#### [Required work]
Read the data below. Then repeat all of it exactly.

+++ Exercise materials

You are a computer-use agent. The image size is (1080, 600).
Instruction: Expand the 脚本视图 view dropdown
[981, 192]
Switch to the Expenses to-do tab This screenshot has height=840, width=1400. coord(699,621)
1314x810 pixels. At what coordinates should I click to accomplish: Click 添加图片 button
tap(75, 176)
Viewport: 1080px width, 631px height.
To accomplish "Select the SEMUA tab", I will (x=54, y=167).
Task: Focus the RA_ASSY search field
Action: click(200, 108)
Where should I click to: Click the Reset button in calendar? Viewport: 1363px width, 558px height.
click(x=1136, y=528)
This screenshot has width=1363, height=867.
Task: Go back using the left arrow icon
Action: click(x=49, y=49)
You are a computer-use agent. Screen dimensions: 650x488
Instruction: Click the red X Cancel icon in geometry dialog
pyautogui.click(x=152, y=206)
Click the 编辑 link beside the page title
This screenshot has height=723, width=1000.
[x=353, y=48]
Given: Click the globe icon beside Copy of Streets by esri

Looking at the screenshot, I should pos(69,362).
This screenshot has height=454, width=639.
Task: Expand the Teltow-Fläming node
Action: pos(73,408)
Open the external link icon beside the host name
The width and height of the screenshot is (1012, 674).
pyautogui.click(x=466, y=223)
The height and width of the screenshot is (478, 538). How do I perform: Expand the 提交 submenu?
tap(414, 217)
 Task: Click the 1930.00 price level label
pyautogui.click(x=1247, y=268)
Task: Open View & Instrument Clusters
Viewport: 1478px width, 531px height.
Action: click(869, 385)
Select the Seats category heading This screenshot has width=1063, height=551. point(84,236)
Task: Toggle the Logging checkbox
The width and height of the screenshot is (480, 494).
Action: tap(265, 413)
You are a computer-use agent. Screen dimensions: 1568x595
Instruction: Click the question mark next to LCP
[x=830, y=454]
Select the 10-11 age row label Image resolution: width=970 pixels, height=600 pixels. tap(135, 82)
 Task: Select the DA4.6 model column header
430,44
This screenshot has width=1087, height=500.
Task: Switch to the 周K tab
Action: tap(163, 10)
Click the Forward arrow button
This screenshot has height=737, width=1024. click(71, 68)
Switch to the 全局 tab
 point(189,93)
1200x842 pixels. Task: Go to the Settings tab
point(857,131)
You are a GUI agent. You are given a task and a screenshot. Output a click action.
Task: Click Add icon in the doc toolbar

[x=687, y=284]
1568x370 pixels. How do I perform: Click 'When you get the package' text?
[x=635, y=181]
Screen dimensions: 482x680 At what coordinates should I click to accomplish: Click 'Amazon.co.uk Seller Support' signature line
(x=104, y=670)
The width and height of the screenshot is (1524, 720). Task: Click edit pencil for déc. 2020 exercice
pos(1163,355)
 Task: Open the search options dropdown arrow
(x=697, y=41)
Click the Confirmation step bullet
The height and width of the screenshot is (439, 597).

++++++

#### [Answer to the problem]
You are a computer-use agent. The image size is (1080, 600).
Instruction: Expand the 脚本视图 view dropdown
[981, 192]
Switch to the Expenses to-do tab This screenshot has height=840, width=1400. coord(699,621)
1314x810 pixels. At what coordinates should I click to accomplish: Click 添加图片 button
tap(75, 176)
Viewport: 1080px width, 631px height.
To accomplish "Select the SEMUA tab", I will (x=54, y=167).
Task: Focus the RA_ASSY search field
Action: click(200, 108)
Where should I click to: Click the Reset button in calendar? Viewport: 1363px width, 558px height.
click(x=1136, y=528)
This screenshot has width=1363, height=867.
Task: Go back using the left arrow icon
Action: click(x=49, y=49)
You are a computer-use agent. Screen dimensions: 650x488
Instruction: Click the red X Cancel icon in geometry dialog
pyautogui.click(x=152, y=206)
Click the 编辑 link beside the page title
This screenshot has height=723, width=1000.
[x=353, y=48]
Given: Click the globe icon beside Copy of Streets by esri

Looking at the screenshot, I should pos(69,362).
This screenshot has height=454, width=639.
Task: Expand the Teltow-Fläming node
Action: pos(73,408)
Open the external link icon beside the host name
The width and height of the screenshot is (1012, 674).
pyautogui.click(x=466, y=223)
The height and width of the screenshot is (478, 538). How do I perform: Expand the 提交 submenu?
tap(414, 217)
 Task: Click the 1930.00 price level label
pyautogui.click(x=1247, y=268)
Task: Open View & Instrument Clusters
Viewport: 1478px width, 531px height.
Action: click(869, 385)
Select the Seats category heading This screenshot has width=1063, height=551. point(84,236)
Task: Toggle the Logging checkbox
The width and height of the screenshot is (480, 494).
Action: tap(265, 413)
You are a computer-use agent. Screen dimensions: 1568x595
Instruction: Click the question mark next to LCP
[x=830, y=454]
Select the 10-11 age row label Image resolution: width=970 pixels, height=600 pixels. tap(135, 82)
 Task: Select the DA4.6 model column header
430,44
This screenshot has width=1087, height=500.
Task: Switch to the 周K tab
Action: tap(163, 10)
Click the Forward arrow button
This screenshot has height=737, width=1024. click(71, 68)
Switch to the 全局 tab
 point(189,93)
1200x842 pixels. Task: Go to the Settings tab
point(857,131)
You are a GUI agent. You are given a task and a screenshot. Output a click action.
Task: Click Add icon in the doc toolbar

[x=687, y=284]
1568x370 pixels. How do I perform: Click 'When you get the package' text?
[x=635, y=181]
Screen dimensions: 482x680 At what coordinates should I click to accomplish: Click 'Amazon.co.uk Seller Support' signature line
(x=104, y=670)
The width and height of the screenshot is (1524, 720). Task: Click edit pencil for déc. 2020 exercice
pos(1163,355)
 Task: Open the search options dropdown arrow
(x=697, y=41)
Click the Confirmation step bullet
The height and width of the screenshot is (439, 597).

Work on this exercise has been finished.